*Your instructions:*
Pictures aside, reproduce exactly and only the lines from the one containing "You are a GUI" through the end of the records.
Content starts
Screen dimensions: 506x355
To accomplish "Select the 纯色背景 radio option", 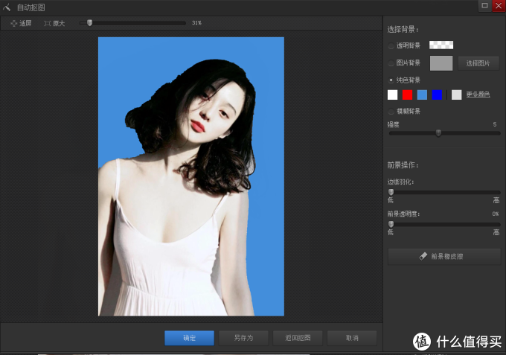I will coord(391,80).
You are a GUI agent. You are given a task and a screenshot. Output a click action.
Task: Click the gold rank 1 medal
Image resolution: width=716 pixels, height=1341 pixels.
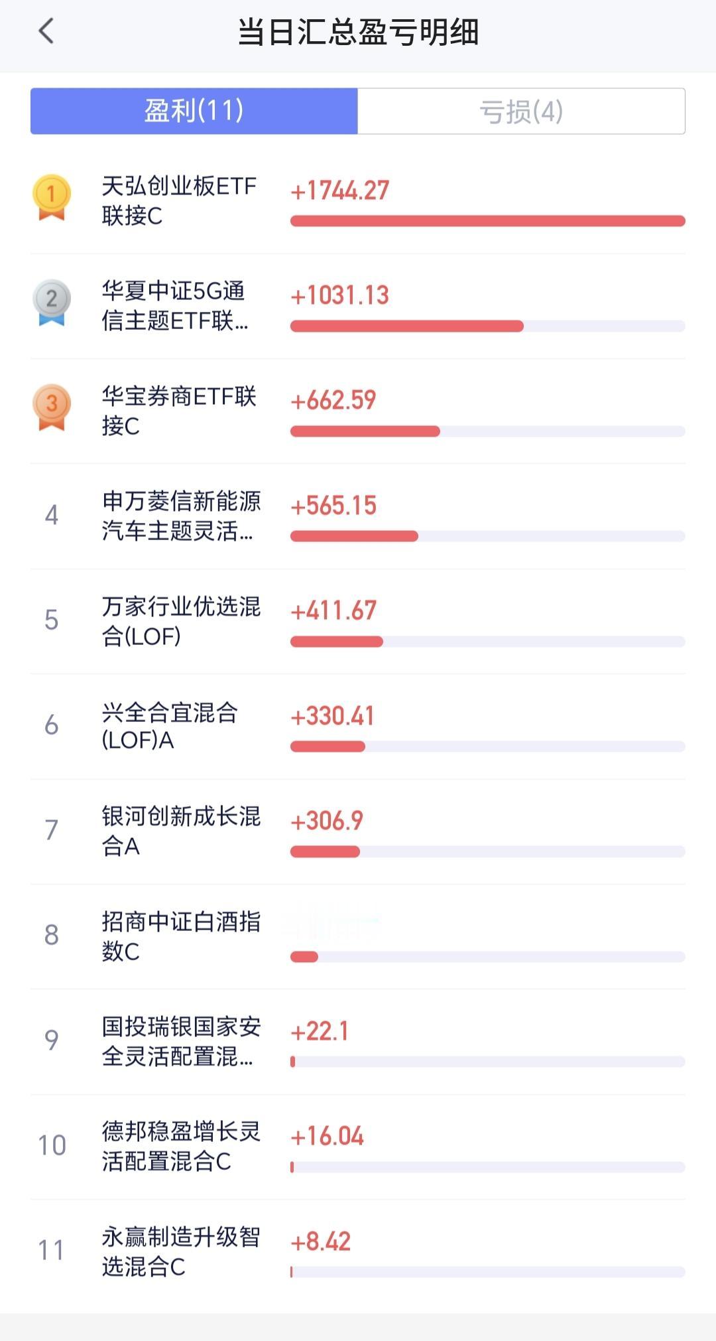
Content ends
*Result for this exercise:*
You are a GUI agent. You are given a task and a screenshot. Output a click action.
Task: Click the gold rank 1 medal
Image resolution: width=716 pixels, height=1341 pixels.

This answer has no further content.